[Sfida]
Riscrivi il passo del testo sulle antinomie della ragione compreso tra "Kant, Le antinomie" e "da buoni amici.", estremi inclusi, mettendo "terreno di scontro" al posto di "campo di battaglia".

[Testo della pagina]
Kant, Le antinomie della ragione

Dopo avere analizzato l’intelletto come terreno delle regole certe che consentono di formulare proposizioni vere, e riconoscibili come tali, relative ai dati dell’esperienza e al mondo dei fenomeni, Kant paragona la ragione a un campo di battaglia, dove i diversi “concetti puri” si sono affrontati per secoli come cavalieri vigorosi, ma senza speranza di vittoria (le vittorie sono state solo apparenti perché molto spesso si è proibito a uno dei due contendenti di proseguire la lotta). Per uscire da questa contraddizione permanente l’unica via - a giudizio di Kant - è accettarla consapevolmente; per restare nella metafora, porsi sul campo di battaglia come giudice neutrale e aspettare il combattimento sia finito: cosí i contendenti si renderanno conto che la vittoria è impossibile e si separeranno da buoni amici.

(Un blocco di dati)
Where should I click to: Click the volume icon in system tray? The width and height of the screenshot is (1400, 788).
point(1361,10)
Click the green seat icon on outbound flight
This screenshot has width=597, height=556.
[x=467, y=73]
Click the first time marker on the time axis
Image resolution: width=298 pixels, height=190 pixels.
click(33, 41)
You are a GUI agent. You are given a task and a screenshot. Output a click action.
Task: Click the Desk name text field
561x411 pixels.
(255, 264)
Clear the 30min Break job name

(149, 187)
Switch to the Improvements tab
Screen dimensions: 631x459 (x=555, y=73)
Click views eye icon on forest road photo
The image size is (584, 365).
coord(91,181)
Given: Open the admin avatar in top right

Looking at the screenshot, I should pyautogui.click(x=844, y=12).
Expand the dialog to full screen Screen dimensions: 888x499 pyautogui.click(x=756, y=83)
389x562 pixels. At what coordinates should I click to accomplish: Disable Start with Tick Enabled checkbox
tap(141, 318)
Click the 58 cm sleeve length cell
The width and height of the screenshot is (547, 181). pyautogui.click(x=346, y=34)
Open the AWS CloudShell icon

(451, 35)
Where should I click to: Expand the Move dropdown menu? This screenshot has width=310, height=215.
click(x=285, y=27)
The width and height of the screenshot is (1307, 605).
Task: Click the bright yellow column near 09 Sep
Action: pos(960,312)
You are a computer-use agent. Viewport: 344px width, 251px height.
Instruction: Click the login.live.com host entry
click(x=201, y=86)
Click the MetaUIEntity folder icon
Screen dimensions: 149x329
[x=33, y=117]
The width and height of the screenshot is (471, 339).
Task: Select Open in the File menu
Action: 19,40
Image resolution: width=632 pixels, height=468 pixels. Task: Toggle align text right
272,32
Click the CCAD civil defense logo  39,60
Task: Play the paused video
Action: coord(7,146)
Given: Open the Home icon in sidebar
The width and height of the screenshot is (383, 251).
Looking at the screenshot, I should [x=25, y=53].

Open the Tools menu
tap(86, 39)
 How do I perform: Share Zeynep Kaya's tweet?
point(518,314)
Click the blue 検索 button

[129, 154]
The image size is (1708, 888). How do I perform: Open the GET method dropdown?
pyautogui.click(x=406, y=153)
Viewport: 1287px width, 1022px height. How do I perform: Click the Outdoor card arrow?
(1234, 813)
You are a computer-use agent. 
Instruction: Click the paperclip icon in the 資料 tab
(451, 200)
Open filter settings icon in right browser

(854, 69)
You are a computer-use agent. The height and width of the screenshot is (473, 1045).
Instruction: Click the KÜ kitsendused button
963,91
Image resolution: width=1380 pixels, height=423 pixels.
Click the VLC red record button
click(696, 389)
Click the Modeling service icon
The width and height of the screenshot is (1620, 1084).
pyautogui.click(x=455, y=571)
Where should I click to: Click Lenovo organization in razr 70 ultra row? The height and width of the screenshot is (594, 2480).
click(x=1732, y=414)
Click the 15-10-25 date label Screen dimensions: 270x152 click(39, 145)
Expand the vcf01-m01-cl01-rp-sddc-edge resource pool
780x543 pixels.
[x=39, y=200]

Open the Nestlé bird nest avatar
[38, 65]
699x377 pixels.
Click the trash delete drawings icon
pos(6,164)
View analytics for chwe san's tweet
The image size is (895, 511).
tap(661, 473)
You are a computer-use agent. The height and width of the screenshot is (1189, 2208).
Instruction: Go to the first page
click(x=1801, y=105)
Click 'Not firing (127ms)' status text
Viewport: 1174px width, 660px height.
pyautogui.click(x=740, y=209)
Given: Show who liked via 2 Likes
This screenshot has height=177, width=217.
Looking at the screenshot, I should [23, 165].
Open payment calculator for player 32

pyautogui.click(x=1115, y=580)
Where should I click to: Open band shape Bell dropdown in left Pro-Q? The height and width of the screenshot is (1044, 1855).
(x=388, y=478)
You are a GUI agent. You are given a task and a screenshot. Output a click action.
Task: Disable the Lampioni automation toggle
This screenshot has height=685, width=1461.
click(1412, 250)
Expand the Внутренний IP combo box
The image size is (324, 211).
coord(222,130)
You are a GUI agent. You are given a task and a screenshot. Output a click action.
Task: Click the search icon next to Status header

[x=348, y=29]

[Risposta finale]
Kant, Le antinomie della ragione

Dopo avere analizzato l’intelletto come terreno delle regole certe che consentono di formulare proposizioni vere, e riconoscibili come tali, relative ai dati dell’esperienza e al mondo dei fenomeni, Kant paragona la ragione a un terreno di scontro, dove i diversi “concetti puri” si sono affrontati per secoli come cavalieri vigorosi, ma senza speranza di vittoria (le vittorie sono state solo apparenti perché molto spesso si è proibito a uno dei due contendenti di proseguire la lotta). Per uscire da questa contraddizione permanente l’unica via - a giudizio di Kant - è accettarla consapevolmente; per restare nella metafora, porsi sul terreno di scontro come giudice neutrale e aspettare il combattimento sia finito: cosí i contendenti si renderanno conto che la vittoria è impossibile e si separeranno da buoni amici.